When President Mikheil Saakashvili wakes in the morning, the first thing he sees out the window of his glass-domed presidential palace is another house made of glass and steel, only this house cost millions of dollars more and is on a higher hill. This is the home of his political rival, billionaire Bidzina Ivanishvili.
On Oct. 1, one of these men will claim victory before the last ballots to the parliamentary elections are counted. What worries a lot of people is that it's the country as a whole that may end up losing the elections.
When Ivanishvili announced plans a year ago to challenge Saakashvili, the country instantly split into two camps: for and against. Although Saakashvili has been trying to spin Ivanishvili as a pro-Russian, anti-U.S. dinosaur bent on dragging Georgia back to its corrupt past, the truth is, their ideological differences are about as divergent as their homes.
They are both pro-NATO and pro-European integration, both aspire toward Georgia's territorial unification, both see the unemployment problem as the government's primary domestic challenge, and both have no use for each other.
This last point is particularly important. They don't hate each other. They fear each other.

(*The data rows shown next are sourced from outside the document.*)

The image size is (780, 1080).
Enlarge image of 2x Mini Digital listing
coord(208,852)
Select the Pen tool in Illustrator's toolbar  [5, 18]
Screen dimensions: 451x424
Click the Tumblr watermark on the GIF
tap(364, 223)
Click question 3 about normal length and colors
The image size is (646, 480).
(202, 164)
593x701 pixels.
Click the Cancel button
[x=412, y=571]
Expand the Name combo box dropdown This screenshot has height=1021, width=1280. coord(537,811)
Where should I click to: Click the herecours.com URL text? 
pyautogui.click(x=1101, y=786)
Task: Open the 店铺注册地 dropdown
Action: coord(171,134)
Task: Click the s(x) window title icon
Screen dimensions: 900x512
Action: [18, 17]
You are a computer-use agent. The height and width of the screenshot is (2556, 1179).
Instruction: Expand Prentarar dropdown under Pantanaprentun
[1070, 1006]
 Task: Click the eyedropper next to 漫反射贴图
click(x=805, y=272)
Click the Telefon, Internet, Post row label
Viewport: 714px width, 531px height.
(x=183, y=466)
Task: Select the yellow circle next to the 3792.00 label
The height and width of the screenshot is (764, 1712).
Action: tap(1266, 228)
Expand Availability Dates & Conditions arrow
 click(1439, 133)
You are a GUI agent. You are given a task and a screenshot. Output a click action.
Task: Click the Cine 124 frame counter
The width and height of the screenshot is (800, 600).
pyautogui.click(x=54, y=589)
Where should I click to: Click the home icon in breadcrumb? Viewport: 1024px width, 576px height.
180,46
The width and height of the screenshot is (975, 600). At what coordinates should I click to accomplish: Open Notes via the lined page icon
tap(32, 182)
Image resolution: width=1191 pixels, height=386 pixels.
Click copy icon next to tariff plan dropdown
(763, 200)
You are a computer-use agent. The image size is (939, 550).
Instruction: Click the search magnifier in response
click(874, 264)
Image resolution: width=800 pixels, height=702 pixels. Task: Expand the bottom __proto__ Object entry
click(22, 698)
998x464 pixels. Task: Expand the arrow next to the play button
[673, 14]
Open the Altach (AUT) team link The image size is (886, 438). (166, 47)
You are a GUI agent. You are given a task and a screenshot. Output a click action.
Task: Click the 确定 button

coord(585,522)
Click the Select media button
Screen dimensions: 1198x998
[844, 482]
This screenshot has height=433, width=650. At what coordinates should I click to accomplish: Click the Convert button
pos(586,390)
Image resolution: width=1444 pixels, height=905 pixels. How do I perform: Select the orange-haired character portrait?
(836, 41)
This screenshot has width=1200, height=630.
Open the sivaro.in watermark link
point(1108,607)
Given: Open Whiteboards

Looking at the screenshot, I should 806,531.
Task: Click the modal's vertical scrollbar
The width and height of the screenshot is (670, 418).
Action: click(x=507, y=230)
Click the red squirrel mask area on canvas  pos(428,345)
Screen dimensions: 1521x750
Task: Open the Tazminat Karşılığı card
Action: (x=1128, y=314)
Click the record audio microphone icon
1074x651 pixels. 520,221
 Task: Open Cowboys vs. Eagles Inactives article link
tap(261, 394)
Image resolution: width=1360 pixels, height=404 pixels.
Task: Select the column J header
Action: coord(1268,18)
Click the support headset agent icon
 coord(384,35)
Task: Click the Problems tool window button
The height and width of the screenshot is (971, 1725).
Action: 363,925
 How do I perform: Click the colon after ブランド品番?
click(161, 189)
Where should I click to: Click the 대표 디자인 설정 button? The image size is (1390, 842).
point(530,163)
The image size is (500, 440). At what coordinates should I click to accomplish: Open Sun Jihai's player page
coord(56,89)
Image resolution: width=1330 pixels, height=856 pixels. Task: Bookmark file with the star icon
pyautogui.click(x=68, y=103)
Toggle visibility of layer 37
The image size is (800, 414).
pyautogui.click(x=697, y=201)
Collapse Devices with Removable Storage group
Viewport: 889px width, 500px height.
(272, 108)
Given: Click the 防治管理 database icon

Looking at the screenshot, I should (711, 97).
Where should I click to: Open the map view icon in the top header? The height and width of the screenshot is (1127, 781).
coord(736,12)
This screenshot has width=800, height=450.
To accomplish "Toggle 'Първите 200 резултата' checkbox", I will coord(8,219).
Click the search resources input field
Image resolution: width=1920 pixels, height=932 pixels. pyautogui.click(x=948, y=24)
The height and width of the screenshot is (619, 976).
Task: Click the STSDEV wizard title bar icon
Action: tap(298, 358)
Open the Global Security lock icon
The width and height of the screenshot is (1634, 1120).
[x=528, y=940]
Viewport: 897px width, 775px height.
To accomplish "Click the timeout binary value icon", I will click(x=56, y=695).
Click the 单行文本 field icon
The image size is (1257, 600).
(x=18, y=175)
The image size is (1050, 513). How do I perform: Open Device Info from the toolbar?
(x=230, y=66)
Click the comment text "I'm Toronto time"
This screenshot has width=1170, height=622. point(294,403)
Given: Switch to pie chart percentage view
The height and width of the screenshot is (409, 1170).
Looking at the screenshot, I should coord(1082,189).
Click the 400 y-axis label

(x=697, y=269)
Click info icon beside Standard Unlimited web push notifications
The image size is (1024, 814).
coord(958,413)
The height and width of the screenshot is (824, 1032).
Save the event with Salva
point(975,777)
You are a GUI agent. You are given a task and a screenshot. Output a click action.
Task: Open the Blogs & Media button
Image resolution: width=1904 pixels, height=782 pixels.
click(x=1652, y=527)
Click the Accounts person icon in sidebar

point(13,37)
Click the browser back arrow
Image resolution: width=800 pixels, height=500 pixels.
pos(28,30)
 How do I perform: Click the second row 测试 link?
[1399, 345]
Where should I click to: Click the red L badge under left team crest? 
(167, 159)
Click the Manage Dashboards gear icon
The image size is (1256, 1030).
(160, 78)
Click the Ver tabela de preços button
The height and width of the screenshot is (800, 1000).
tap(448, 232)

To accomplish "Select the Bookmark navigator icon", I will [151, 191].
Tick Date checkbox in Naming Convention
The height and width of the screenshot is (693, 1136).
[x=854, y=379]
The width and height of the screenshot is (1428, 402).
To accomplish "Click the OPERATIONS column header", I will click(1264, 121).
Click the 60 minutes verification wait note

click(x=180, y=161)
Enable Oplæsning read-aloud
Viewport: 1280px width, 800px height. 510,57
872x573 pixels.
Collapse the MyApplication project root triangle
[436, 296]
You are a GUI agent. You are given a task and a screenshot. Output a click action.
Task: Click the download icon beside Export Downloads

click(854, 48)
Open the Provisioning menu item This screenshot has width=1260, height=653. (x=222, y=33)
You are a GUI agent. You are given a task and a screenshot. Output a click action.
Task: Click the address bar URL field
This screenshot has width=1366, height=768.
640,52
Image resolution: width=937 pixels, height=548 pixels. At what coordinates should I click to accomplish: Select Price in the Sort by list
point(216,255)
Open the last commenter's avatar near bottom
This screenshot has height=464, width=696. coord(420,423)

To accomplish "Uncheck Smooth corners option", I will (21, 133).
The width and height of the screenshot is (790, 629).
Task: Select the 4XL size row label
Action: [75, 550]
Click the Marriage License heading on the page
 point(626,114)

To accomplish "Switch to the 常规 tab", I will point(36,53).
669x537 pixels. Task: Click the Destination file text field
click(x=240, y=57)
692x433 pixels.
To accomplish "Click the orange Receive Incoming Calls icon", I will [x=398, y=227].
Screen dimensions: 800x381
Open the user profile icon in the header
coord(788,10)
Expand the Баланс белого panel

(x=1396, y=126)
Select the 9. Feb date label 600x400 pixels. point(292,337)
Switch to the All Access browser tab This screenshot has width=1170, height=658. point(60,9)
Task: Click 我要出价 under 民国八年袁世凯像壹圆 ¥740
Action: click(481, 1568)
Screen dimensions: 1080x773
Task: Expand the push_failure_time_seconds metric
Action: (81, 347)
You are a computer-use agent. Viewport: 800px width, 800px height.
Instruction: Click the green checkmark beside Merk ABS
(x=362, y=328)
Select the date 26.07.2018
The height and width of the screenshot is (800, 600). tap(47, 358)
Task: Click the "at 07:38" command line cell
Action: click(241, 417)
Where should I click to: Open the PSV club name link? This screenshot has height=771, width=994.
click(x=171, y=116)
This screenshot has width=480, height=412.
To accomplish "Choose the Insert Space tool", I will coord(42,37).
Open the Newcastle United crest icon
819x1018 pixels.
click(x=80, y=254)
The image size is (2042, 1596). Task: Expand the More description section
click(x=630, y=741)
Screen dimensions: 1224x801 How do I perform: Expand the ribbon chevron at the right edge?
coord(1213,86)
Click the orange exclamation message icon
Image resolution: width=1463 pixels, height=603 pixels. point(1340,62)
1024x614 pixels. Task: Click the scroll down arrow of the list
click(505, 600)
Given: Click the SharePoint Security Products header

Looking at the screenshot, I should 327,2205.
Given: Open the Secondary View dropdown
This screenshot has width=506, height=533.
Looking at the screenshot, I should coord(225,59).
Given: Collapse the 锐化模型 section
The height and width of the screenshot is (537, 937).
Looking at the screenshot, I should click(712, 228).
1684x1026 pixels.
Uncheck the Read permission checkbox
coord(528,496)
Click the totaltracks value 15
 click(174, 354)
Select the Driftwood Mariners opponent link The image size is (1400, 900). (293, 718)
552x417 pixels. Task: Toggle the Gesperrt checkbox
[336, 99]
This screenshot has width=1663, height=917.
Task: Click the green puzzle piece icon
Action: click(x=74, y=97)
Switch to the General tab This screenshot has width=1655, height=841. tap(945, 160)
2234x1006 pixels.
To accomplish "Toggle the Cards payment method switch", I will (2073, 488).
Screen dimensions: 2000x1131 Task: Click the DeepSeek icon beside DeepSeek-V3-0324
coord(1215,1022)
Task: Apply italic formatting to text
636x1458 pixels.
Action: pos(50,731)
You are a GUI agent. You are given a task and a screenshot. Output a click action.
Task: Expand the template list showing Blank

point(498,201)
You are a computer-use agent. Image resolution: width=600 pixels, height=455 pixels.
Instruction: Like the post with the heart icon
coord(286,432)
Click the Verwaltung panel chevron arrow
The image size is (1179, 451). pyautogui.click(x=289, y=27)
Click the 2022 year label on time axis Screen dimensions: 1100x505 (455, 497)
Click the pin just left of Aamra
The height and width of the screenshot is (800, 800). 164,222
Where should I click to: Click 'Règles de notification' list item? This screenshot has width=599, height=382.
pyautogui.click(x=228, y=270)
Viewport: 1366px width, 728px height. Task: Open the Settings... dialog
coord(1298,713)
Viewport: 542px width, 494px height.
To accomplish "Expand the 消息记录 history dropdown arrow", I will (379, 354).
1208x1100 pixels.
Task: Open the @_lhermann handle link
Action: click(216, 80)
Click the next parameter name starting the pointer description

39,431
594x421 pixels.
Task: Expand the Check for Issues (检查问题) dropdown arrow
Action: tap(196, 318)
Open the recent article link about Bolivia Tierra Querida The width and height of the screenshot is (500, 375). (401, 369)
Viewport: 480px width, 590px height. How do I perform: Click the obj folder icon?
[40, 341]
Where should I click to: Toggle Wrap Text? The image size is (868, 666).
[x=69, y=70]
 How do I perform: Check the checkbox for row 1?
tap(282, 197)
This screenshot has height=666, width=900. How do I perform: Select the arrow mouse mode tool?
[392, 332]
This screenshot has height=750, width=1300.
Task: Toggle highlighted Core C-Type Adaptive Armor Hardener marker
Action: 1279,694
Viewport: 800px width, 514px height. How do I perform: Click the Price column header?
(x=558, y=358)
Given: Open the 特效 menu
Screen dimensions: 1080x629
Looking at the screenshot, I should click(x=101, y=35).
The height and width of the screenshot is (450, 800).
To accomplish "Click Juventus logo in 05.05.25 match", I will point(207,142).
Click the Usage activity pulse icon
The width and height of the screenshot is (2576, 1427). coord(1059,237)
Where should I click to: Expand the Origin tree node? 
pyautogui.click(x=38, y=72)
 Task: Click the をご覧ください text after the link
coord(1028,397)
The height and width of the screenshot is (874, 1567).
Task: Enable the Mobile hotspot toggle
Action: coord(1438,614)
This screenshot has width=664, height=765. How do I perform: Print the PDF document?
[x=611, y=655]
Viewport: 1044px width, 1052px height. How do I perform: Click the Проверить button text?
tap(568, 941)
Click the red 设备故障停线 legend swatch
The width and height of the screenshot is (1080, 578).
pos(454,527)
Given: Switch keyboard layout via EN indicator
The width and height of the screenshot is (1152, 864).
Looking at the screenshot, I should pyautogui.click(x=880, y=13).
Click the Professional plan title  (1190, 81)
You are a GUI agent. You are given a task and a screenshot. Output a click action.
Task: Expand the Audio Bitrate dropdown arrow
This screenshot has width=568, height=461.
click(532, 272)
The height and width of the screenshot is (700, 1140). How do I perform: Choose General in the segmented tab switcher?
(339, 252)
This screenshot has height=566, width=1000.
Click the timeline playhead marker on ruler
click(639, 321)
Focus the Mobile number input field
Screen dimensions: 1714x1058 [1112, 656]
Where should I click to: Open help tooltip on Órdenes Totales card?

Saakashvili is afraid Ivanishvili's money will corrupt the political process. Ironically, it's the lack of democratic institutions that would help prevent the political buyout that Ivanishvili is soapboxing. He is scared Saakashvili's authoritarian tendencies are going to destroy the nation, but Ivanishvili hasn't convinced anybody that he can do a better job. It doesn't help matters that he has surrounded himself with a hodgepodge team of opposition leaders — from liberals to extreme nationalists to a former football star. The only thing uniting them besides Ivanishvili's finances is a common enmity: Saakashvili.
Ivanishvili has promised to win by a large margin and has set out his own conditions for recognizing the election results. If he loses, people are afraid of violent confrontation. From day one, authorities have aggressively targeted Ivanishvili by imposing excessive fines and seizing his assets for alleged campaign violations. It is difficult to say whether Georgians still have the stomach for mass protests, and we also don't know if Saakashvili's police will restrain themselves from beating people if there are rallies, as they have in the past.
What we do know is the country has not been this polarized since 1991, and that's what people are most afraid of.
Paul Rimple is a journalist in Tbilisi.